*** Opening Extract to read ***

Preventing IAD: Appropriate barriers decrease risk of incontinence-associated dermatitis


It's imperative for woundcare specialists to ensure that urine and stool are kept away from the skin. To ensure this, clinicians need to use appropriate barriers. It's also paramount that the barriers be properly removed. If they are not, that can trigger skin damage. Whatever the choice of products used to protect the skin, following structured protocols will keep the integrity of the skin intact.

Key Points

Toronto - Using appropriate barriers to keep urine and stool away from the skin can decrease the risk of incontinence-associated dermatitis (IAD).

At the World Union of Wound Healing Societies meeting held here recently, Dorothy Doughty M.N., R.N., C.W.O.C.N., F.A.A.N., a woundcare clinician based at Emory University in Atlanta, Ga., said skincare is critical for patients with either urinary or fecal incontinence.

"You want to select a barrier that does a really good job at keeping the urine and stool away," says Ms. Doughty, who has authored textbooks on the management of urinary and fecal incontinence.

A totally occlusive barrier would actually "trap" the perspiration next to the skin, which would cause maceration. Occlusive products can also transfer to the absorptive product and limit its effectiveness.

She says that dimethicone-based products are effective against urine and solid stools, are not occlusive in that they allow for moisture vapor transfer, and are non-greasy.

They are, however, not as effective with liquid stool or when the skin is already damaged, unless used in combination with an absorptive powder.

Zinc oxide-based products are advantageous in situations involving liquid stool or the management of damaged skin; however, these products are often thick, sticky and opaque.

*** Closing Extract to read ***

## [Exercise tasks]
(a) In the IAD article, where is Dorothy Doughty based?
(b) Please summarize the IAD article in two sentences.
(c) Decide whether each statement agrees with the IAD article, answering yes or no and quoting the deciding words: (i) Dimethicone-based products are non-greasy. (ii) Zinc oxide-based products are usually thin and clear. (iii) A totally occlusive barrier prevents maceration.
The material that comes next is separate from the IAD article.

*** Opening Recorded information ***

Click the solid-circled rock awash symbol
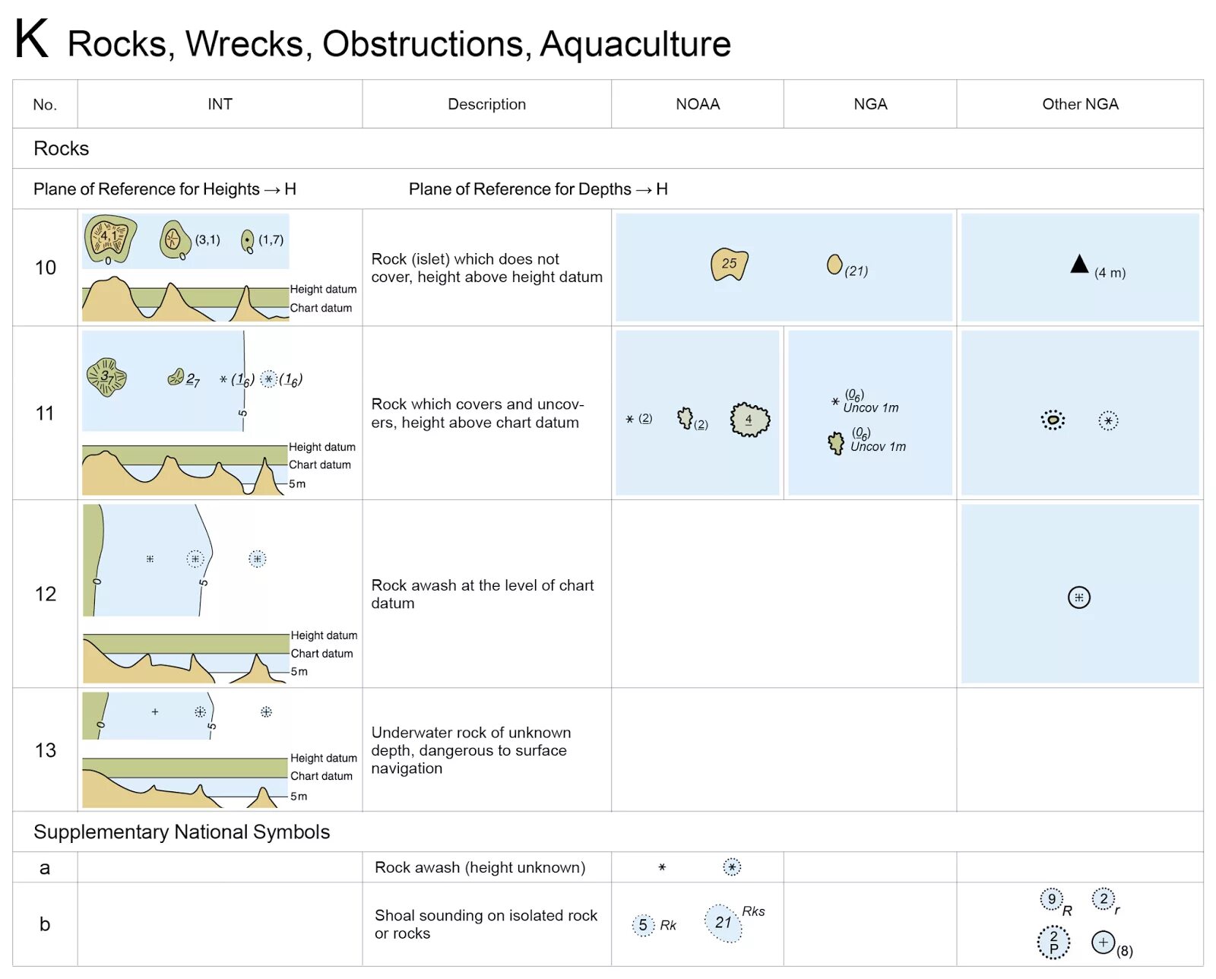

*** Closing Recorded information ***

## [Expected outputs]
(a) She is based at Emory University in Atlanta, Ga.

(b) Using appropriate barriers to keep urine and stool away from the skin can decrease the risk of incontinence-associated dermatitis, though a totally occlusive barrier would trap perspiration next to the skin and cause maceration. Dimethicone-based products are effective against urine and solid stools, while zinc oxide-based products are advantageous with liquid stool or damaged skin.

(c)
(i) Yes: "are non-greasy"
(ii) No: "these products are often thick, sticky and opaque"
(iii) No: "which would cause maceration"